## Task requirements
Return exactly the lines of the entries that start at the line containing "The width and" and continue to the last line. Omit the pictures.
Input records Block Start
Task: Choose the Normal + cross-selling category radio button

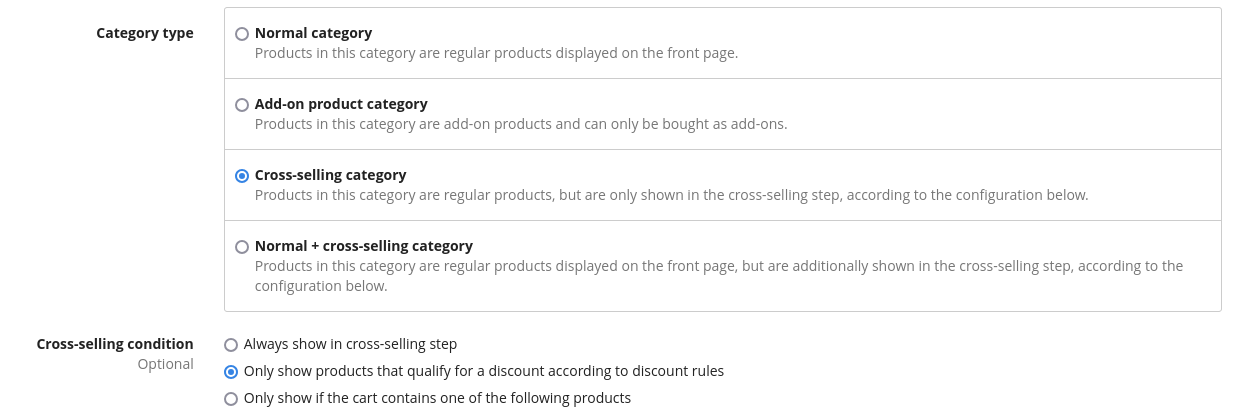Action: tap(242, 247)
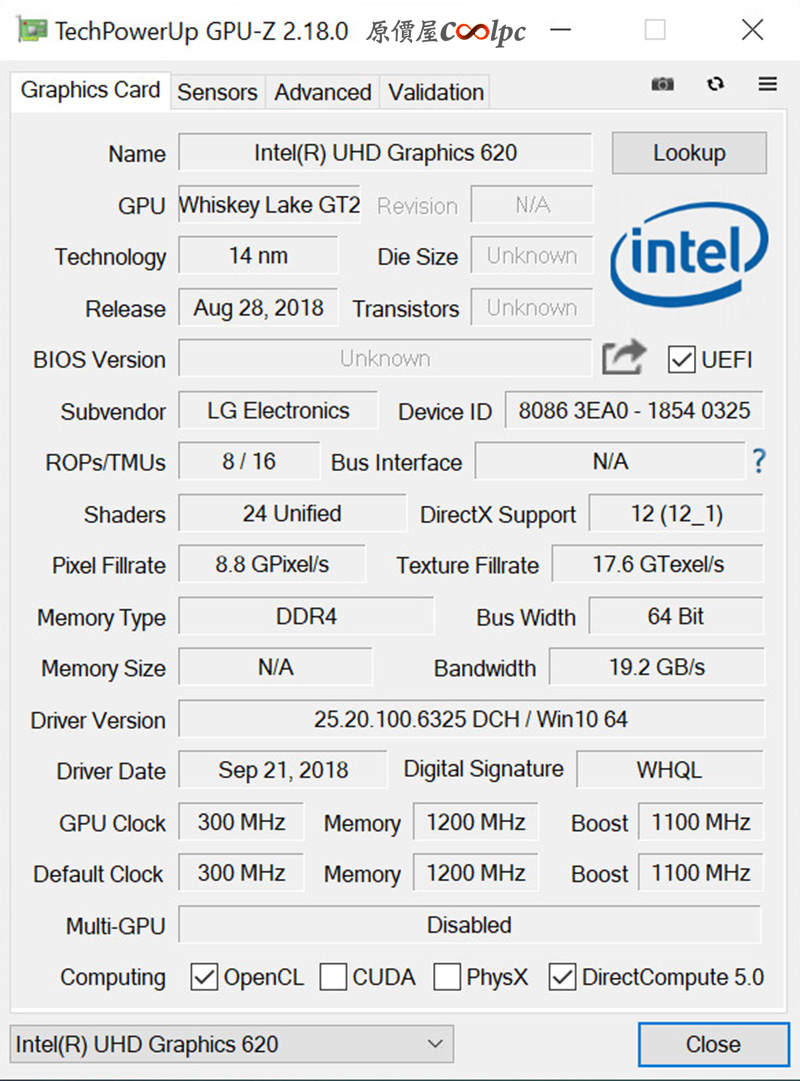
Task: Switch to the Sensors tab
Action: pos(217,92)
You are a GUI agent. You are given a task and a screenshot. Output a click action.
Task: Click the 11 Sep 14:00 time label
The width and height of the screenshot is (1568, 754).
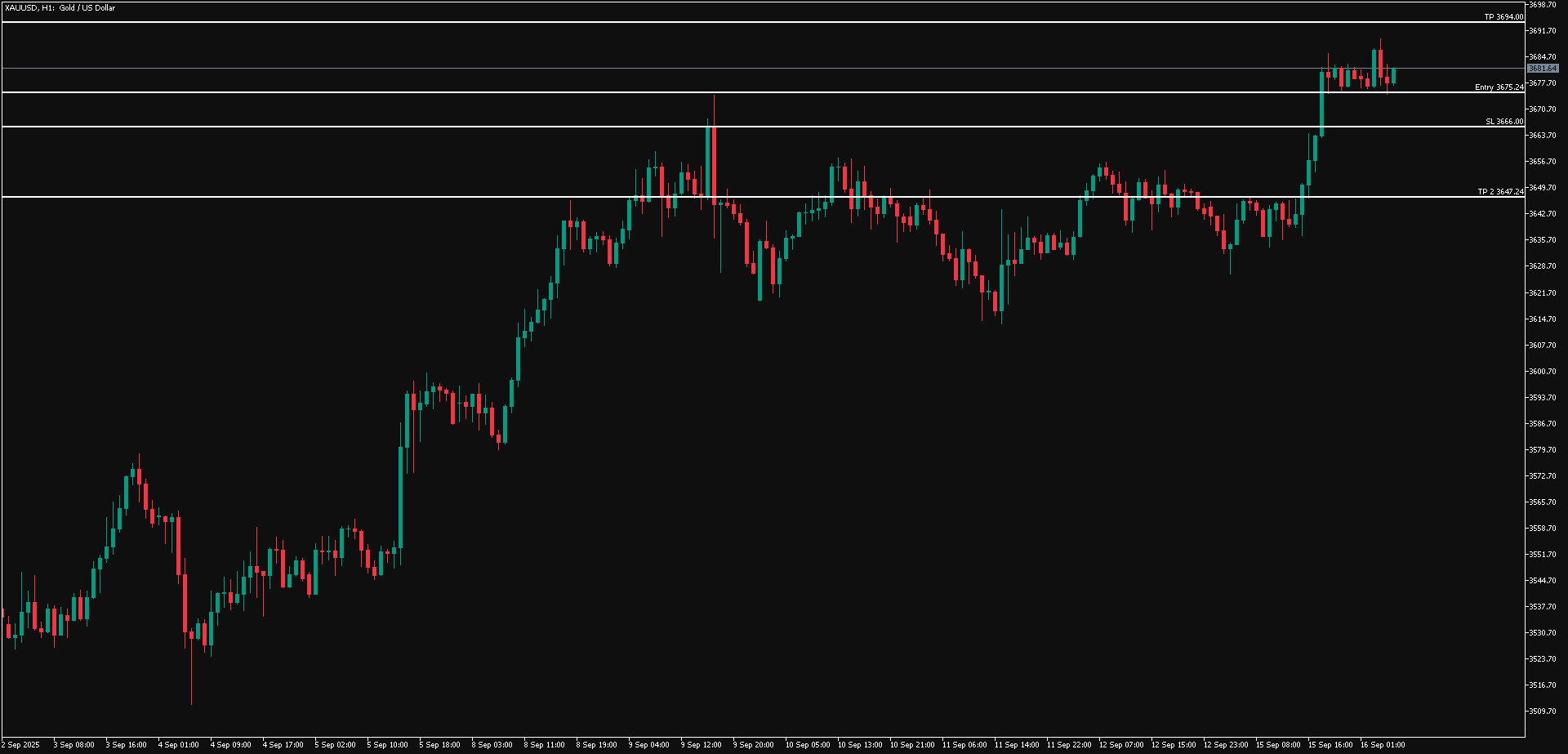(1016, 745)
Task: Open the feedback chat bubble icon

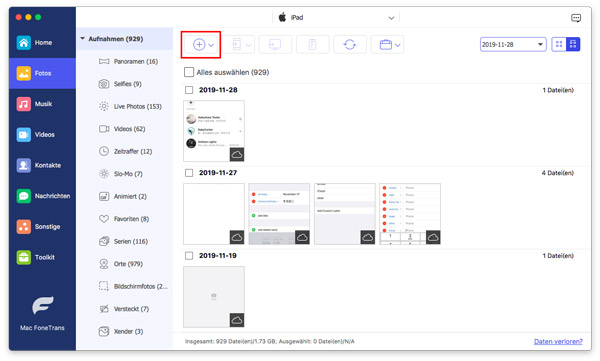Action: pos(576,18)
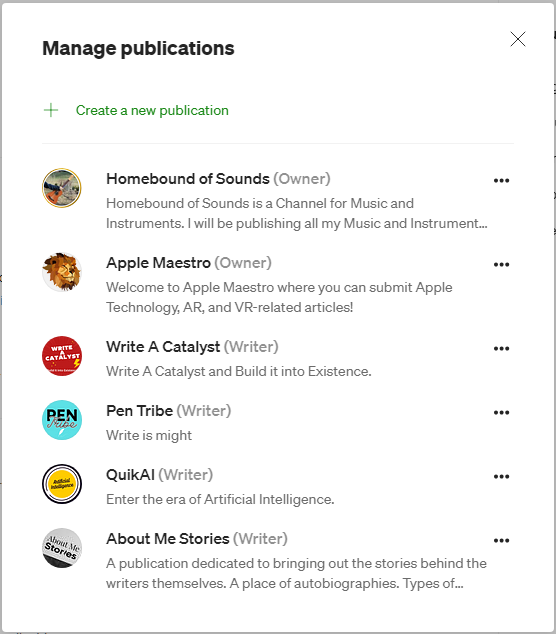Open About Me Stories ellipsis menu
Screen dimensions: 556x634
[x=501, y=540]
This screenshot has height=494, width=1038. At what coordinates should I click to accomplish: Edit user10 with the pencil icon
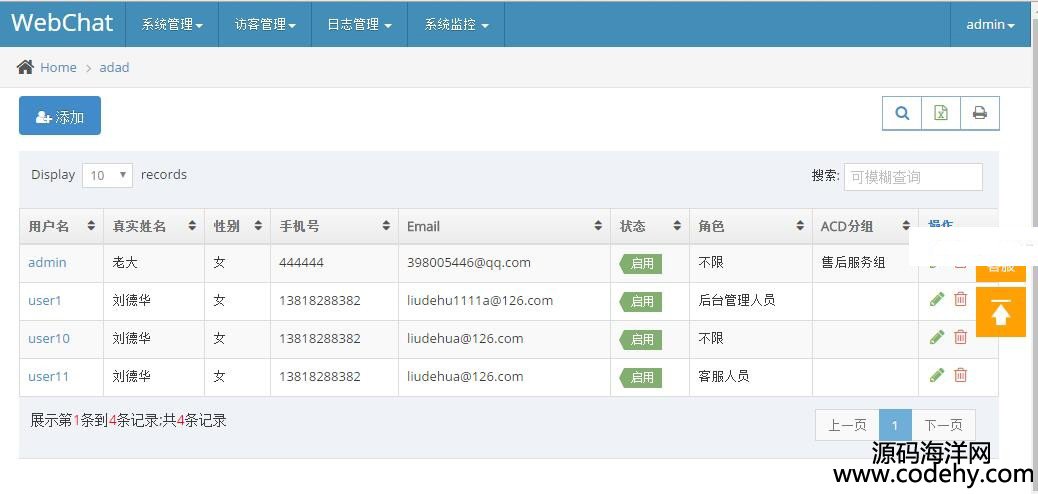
Input records Block End
## Reply
The width and height of the screenshot is (1568, 754).
(1016, 745)
Task: Open the feedback chat bubble icon

Action: pos(576,18)
Open About Me Stories ellipsis menu
Screen dimensions: 556x634
[x=501, y=540]
This screenshot has height=494, width=1038. At what coordinates should I click to accomplish: Edit user10 with the pencil icon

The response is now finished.